Axes Setting Point group as given to CrystFEL Comment
Rhombohedral n/a 32_R  
Hexagonal Obverse 321_H  
Hexagonal Reverse 312_H Don't use this one

Just "for fun", here's the same table for R3/H3:

Axes Setting Point group as given to CrystFEL Comment
Rhombohedral n/a 3_R  
Hexagonal Obverse 3_H  
Hexagonal Reverse 3_H Same as for obverse

As you can see, your life will be much easier if you just use rhombohedral axes all the time. However, due to the prevalence of hexagonal axes in deposited structures, this is likely to mean that you have to convert from one representation to the other. Converting atomic locations (i.e. a structural model) is outside the scope of CrystFEL, but CrystFEL can convert just the unit cell parameters. For example, given an "H-centered" unit cell file:

CrystFEL unit cell file version 1.0

lattice_type = hexagonal
centering = H
unique_axis = c

a = 66.2 A
b = 66.2 A
c = 150.2 A

al = 90.0 deg
be = 90.0 deg
ga = 120.0 deg

CrystFEL's cell_tool can calculate the rhombohedral representation:

$ cell_tool -p example.cell --uncenter
Input unit cell: cell-example.cell
------------------> The input unit cell:
hexagonal H, unique axis c, right handed.
a      b      c            alpha   beta  gamma
 66.20  66.20 150.20 A     90.00  90.00 120.00 deg
------------------> The primitive unit cell:
rhombohedral R, right handed.                                <<-----------
a      b      c            alpha   beta  gamma               <<-----------  Look here!
 62.99  62.99  62.99 A     63.40  63.40  63.40 deg           <<-----------
------------------> The centering transformation:
[    1    0    1 ]
[   -1    1    1 ]
[    0   -1    1 ]
------------------> The un-centering transformation:
[  2/3 -1/3 -1/3 ]
[  1/3  1/3 -2/3 ]
[  1/3  1/3  1/3 ]

Step 7: "It still isn't working!"

The ambiguities described in step 5 are the most common cases, but there are more possibilities. Sometimes, the lattice parameters "accidentally" give rise to indexing ambiguities. As noted above, it's the apparent symmetries of the lattice that matter here. For example, unless the indexing is very accurate (within 1/20 of a degree), the following unit cell will need to be merged with point group 222 (or mmm to merge Friedel pairs), even though it is technically monoclinic:

a=63 Å, b=82 Å, c=95 Å, alpha=gamma=90°, beta=90.04°

In this case, there will be an indexing ambiguity, because the true symmetry is 2 (unique axis b), but the apparent symmetry is 222.
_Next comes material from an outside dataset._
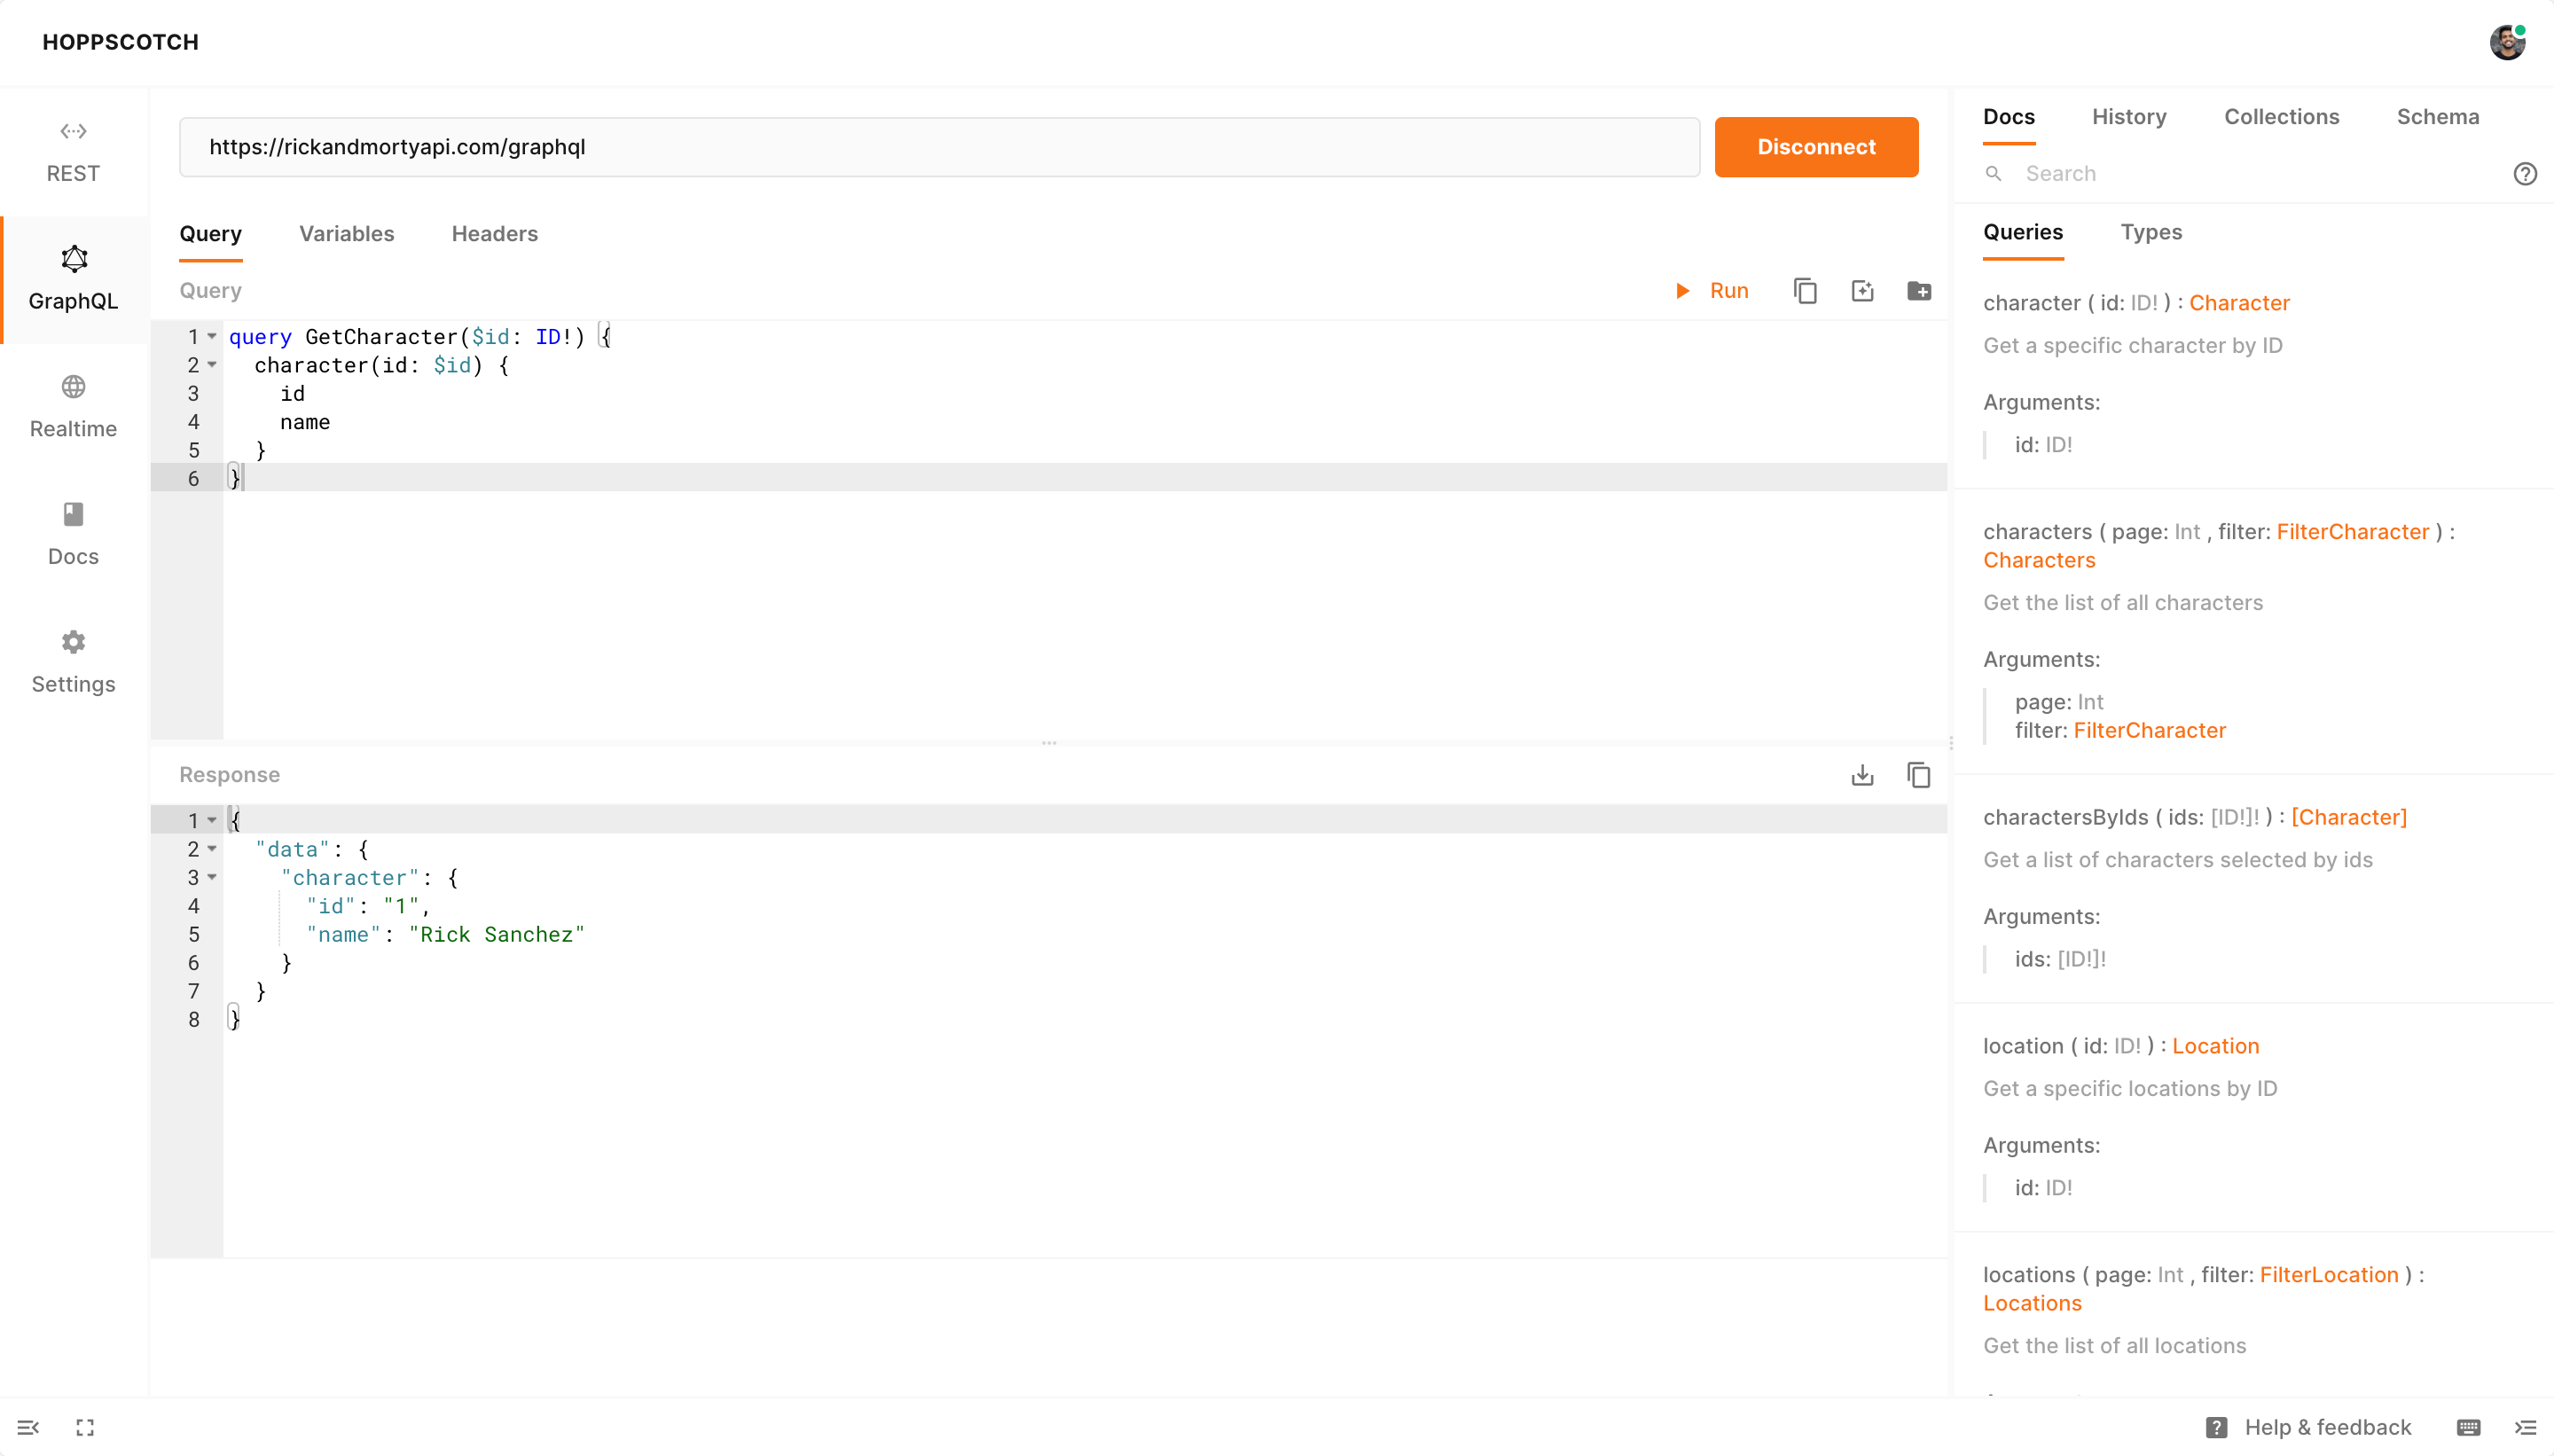Image resolution: width=2554 pixels, height=1456 pixels.
Task: Open the Realtime section in the sidebar
Action: (x=73, y=406)
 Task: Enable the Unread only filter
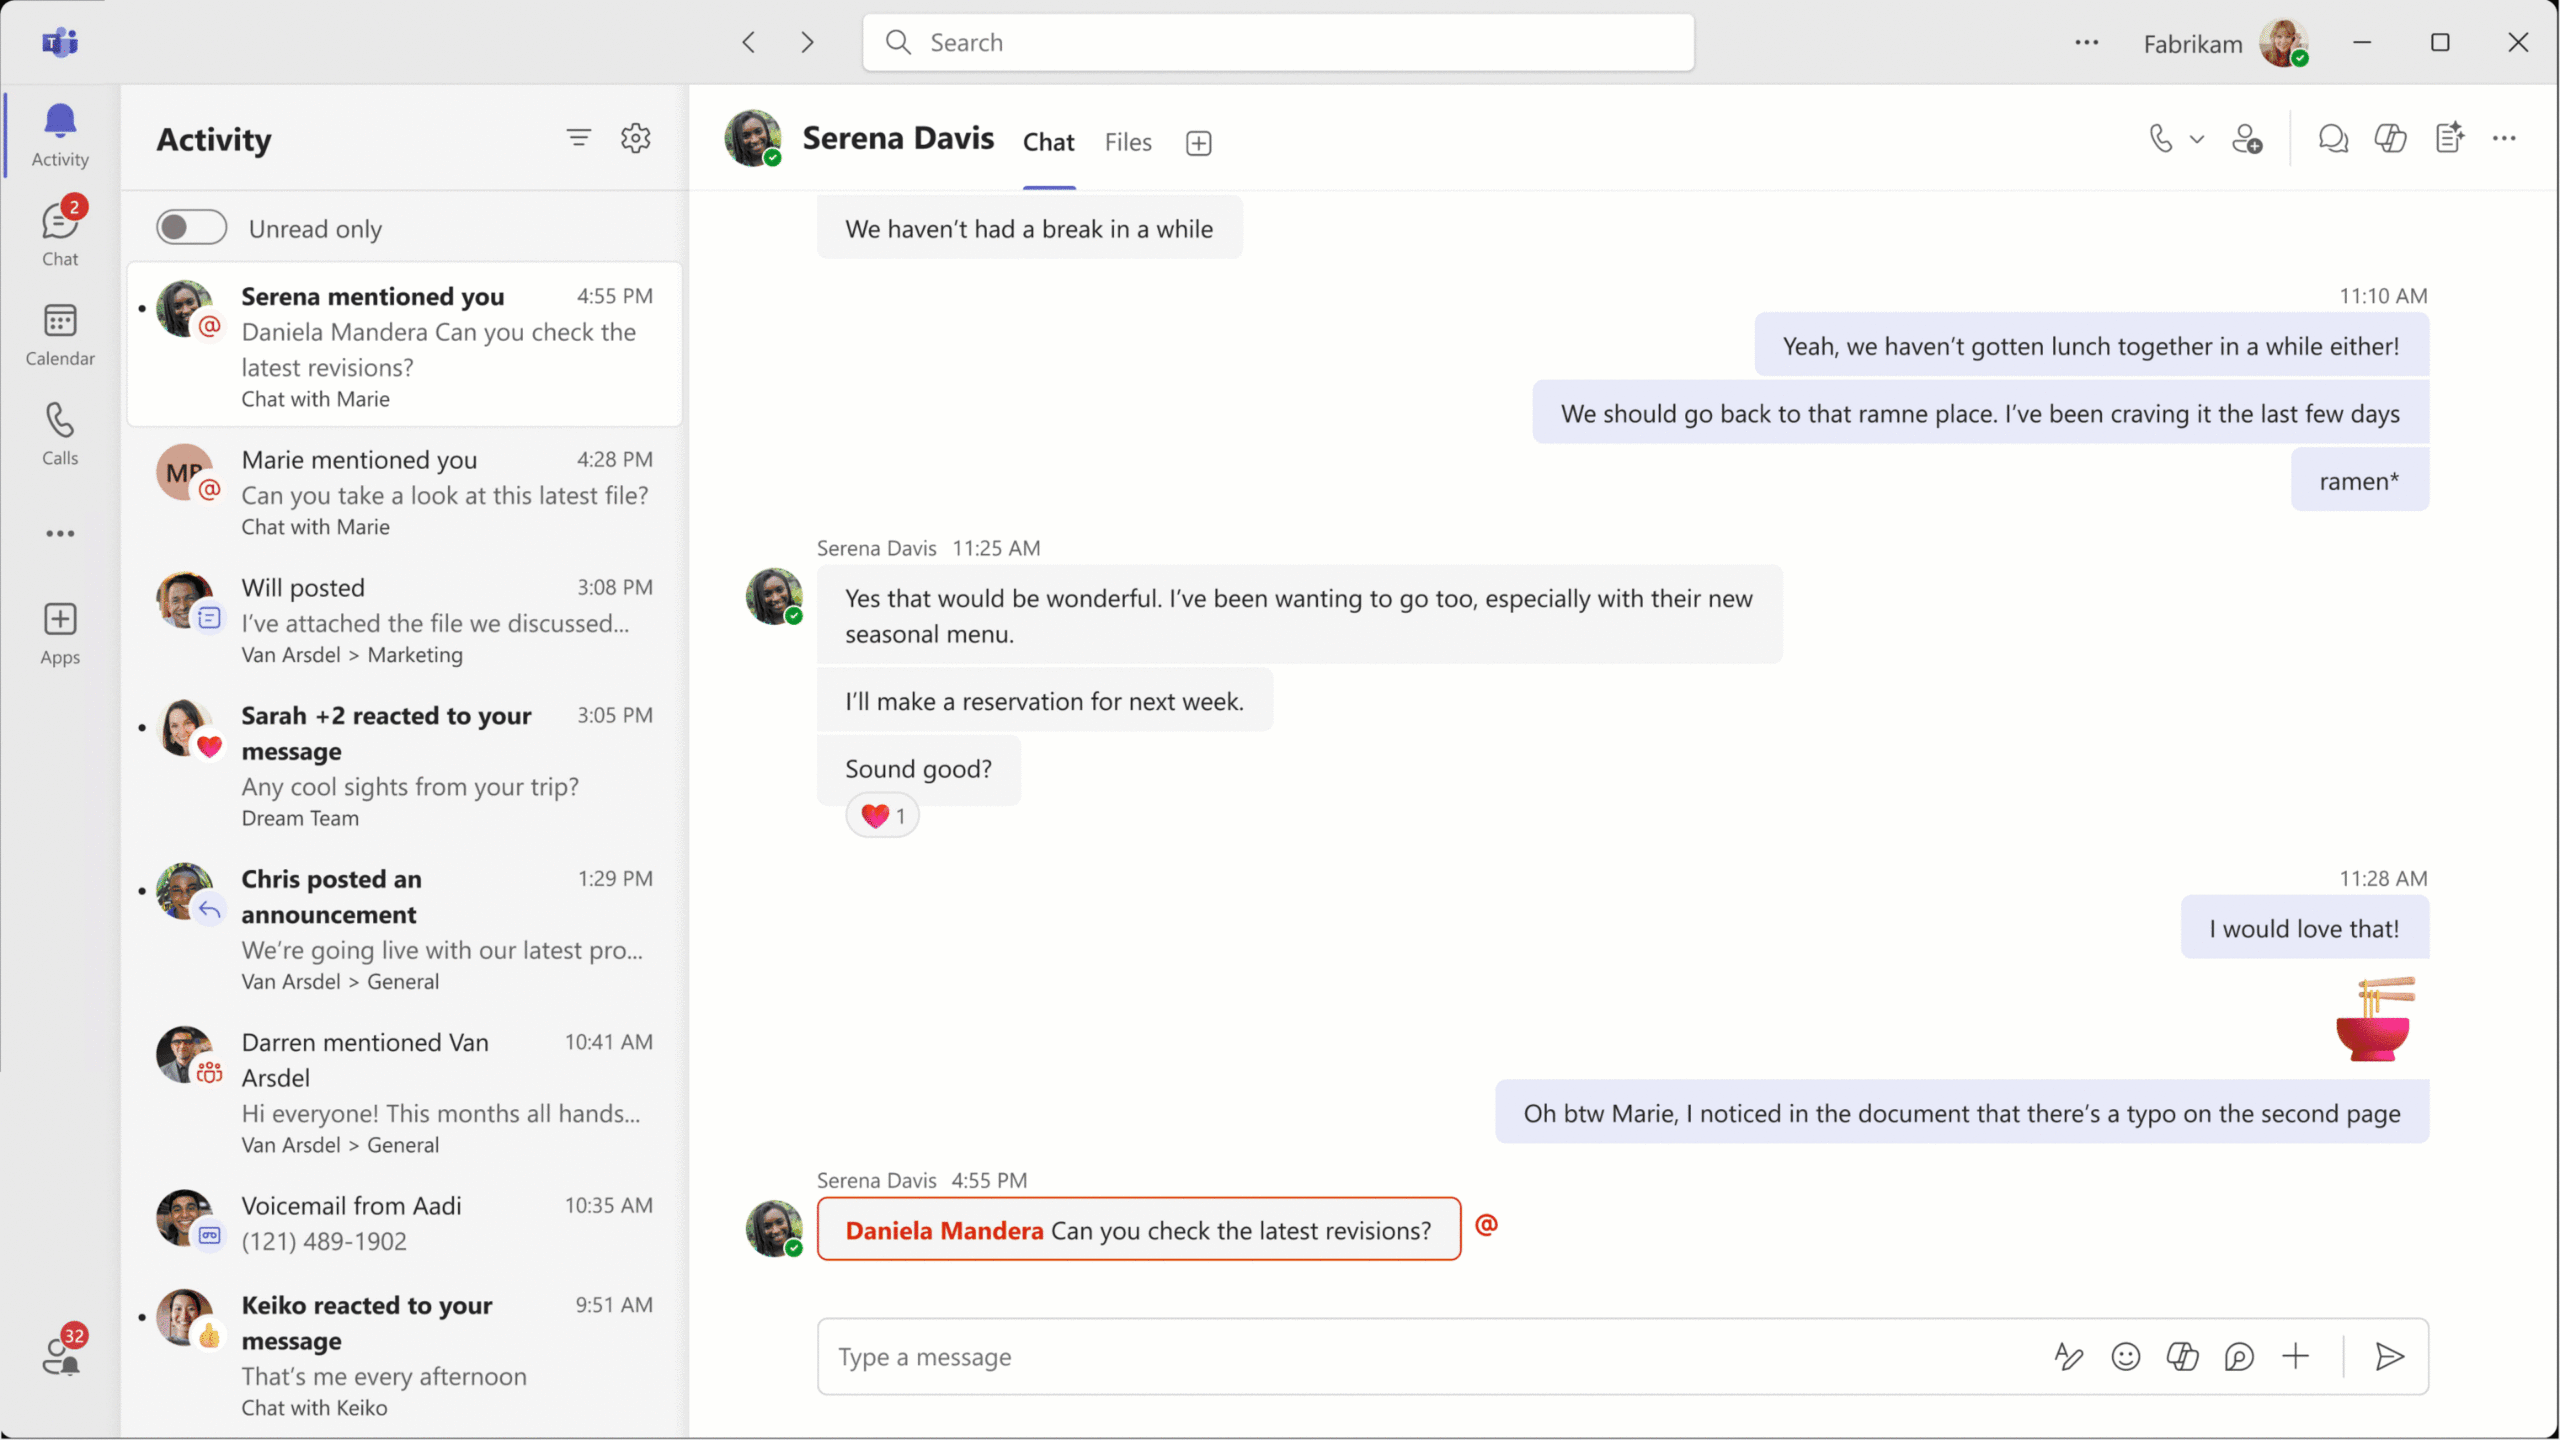click(x=191, y=227)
Things can get even more complicated than this, and some very "interesting" ambiguities have turned up over the years. CrystFEL's cell_tool utility can analyse your unit cell and spot possible ambiguities. See the manual for details.

Crystal structures seem to have a way of finding new ways to cause trouble. So, if things are still not working, or if you're just confused, we're happy to help. Just send an email! See the contact page on the CrystFEL website for details.

Good luck, and may all your indexing be unambiguous!

Footnotes

[1]There are a couple of small exceptions here, when the data is exported to XScale or MTZ format. These formats require a space group to be nominated, because of the aforementioned reliance on early space group nomination. Here, CrystFEL chooses the lowest-symmetry space group that reflects the point symmetry according to which the merging was performed. The "downstream" structure solution software should be clever enough to assign the correct space group, regardless of what's in the data file.
[2]It's also possible to change the indexing assignments in the stream without re-running indexing, but this could be considered "advanced" usage. As mentioned above, it's also possible to continue using the non-standard setting, at least as far as CrystFEL is concerned. However, in that case you can expect to have difficulty with other software or when depositing the structure.
[3]If you're interested, this is made explicit in section 2.1.3.6.6 of International Tables Volume A (2016 edition), which you can read here (subscription required).